The Motley Fool has certainly done its share of campaigning to dissuade investors from dipping hard-earned funds into so-called "penny stocks," or stocks trading under $5 per share at a market cap under $100 million. We have always wanted to keep folks from falling into the "Microsoft (NASDAQ:MSFT) used to trade for [insert amount of] cents per share, so maybe I'll drop a few dollars into [insert flimsy company]" trap."

Reminding investors that many micro-cap companies, especially those traded outside the bright lights of the New York Stock Exchange, Nasdaq, or American Stock Exchange, can be risky propositions -- or even outright frauds -- is certainly valuable. A story by Ari Weinberg posted on Forbes.com Wednesday afternoon, however, takes a slightly different approach: Weinberg notes that many smaller companies, unwilling to deal with the rules and costs brought on by recent securities regulation, are either removing their stocks from major exchanges or going private.

Investors in such companies -- aside from those bought out in going-private transactions -- must be sure they understand exactly what is going on in order to decide whether they're willing to allow an investment to operate outside the system of checks and balances that the major exchanges provide.

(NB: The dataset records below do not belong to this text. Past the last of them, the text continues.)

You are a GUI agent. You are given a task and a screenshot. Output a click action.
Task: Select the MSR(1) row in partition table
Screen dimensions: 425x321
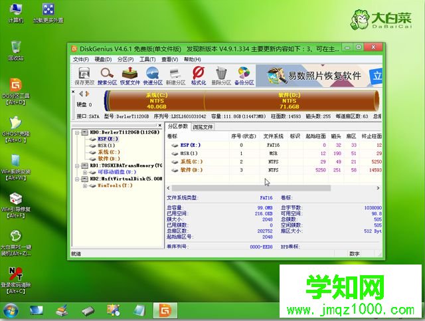pos(190,153)
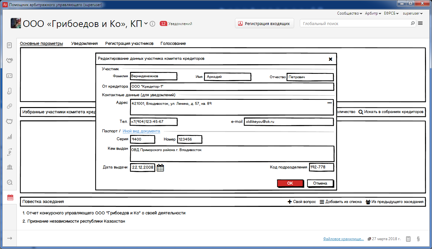This screenshot has height=249, width=432.
Task: Expand the Сообщество dropdown menu
Action: pos(349,13)
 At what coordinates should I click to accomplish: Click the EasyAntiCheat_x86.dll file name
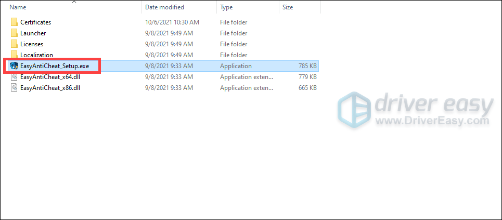pyautogui.click(x=50, y=88)
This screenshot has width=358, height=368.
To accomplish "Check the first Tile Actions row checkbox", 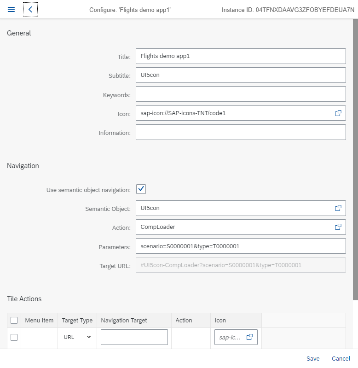I will point(14,337).
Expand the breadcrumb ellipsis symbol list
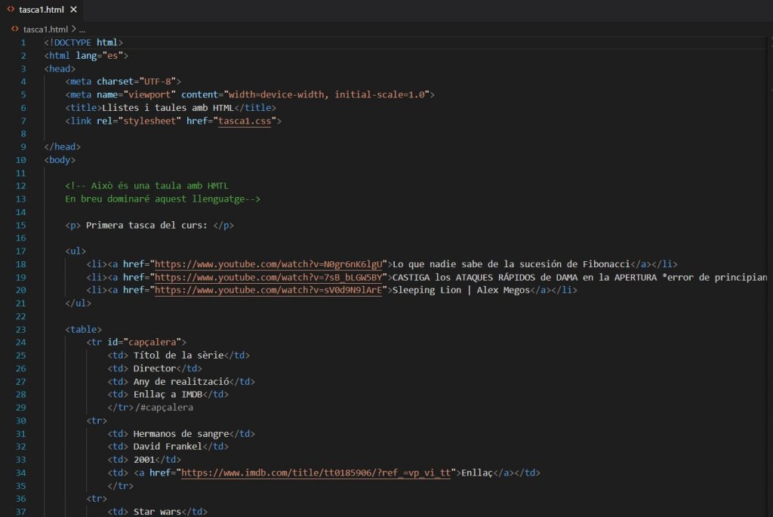 (83, 29)

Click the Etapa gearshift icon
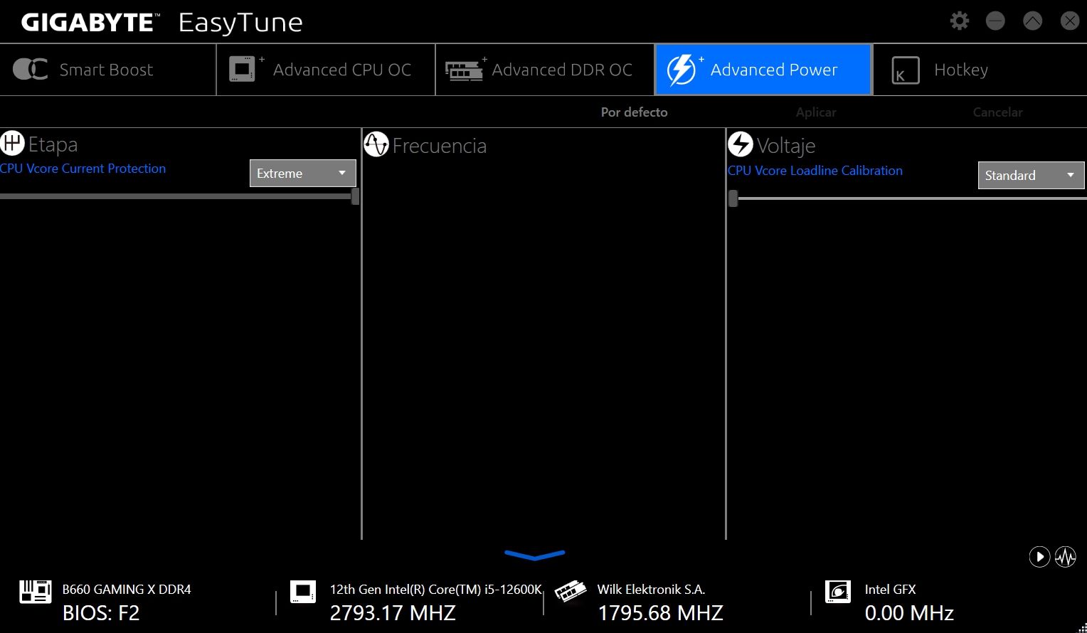point(12,143)
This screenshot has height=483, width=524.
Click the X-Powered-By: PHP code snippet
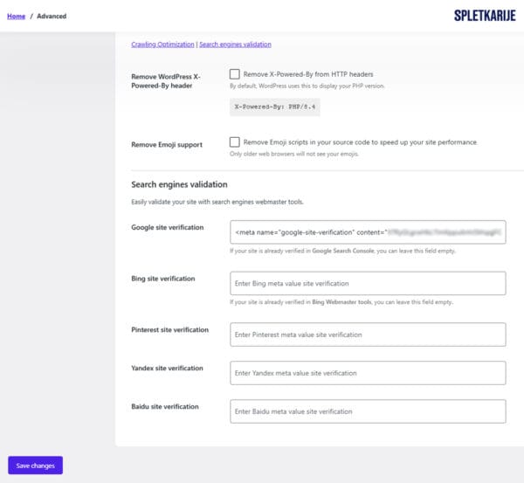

When I last wrote about penny stocks in the Small-Cap Foolish 8 column space a few years ago, I received several emails extolling the virtues of specific small companies trading on the Pink Sheets or the Bulletin Board. Some respondents made compelling arguments.

As a result, I've decided that rather than paint all small or "minor-exchange" companies with one brush, I'd summarize my take on penny stocks as follows:

  • Don't fret if you don't have lots of money to invest. If your financial house is in order, there are plenty of ways you can get into the market with smaller sums.
  • Securities regulations, by and large, are there for your protection.

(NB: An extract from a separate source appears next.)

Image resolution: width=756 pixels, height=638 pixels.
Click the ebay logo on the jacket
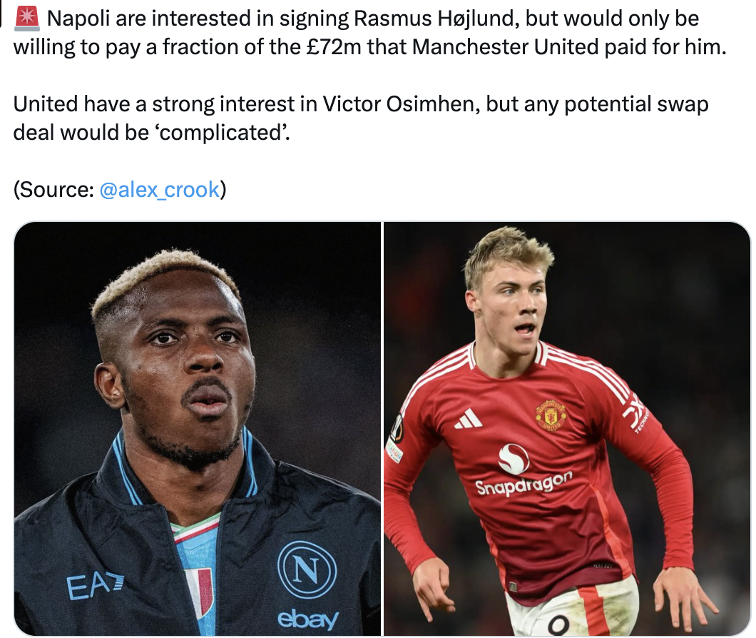coord(308,619)
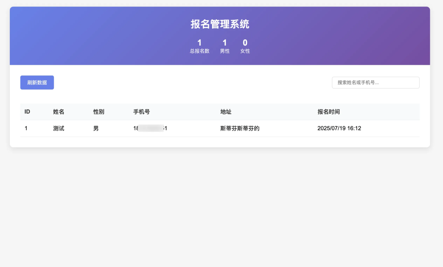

If you can find a place in your investment philosophy for those small tidbits, taking into account your own financial situation, risk tolerance, zest for researching companies, and understanding of stock analysis, you'll be in fine shape. Fool co-founder Tom Gardner is one example of someone who is sifting for Hidden Gems in the market. The exhaustive research he puts into his newsletter is paying off, and it may be worth a look if you're interested in investing in smaller companies.

Today, another Fool, Tom Jacobs, takes a look at the top 10 stock performers since Sept. 11, 2001 on the major exchanges. Sure enough, some of them had been in Penny Land back then. But as Tom warns, you simply must tread carefully -- very carefully -- when analyzing these companies. The worst thing you can do is take a "hot tip" on a penny stock and pluck your money down without any further research.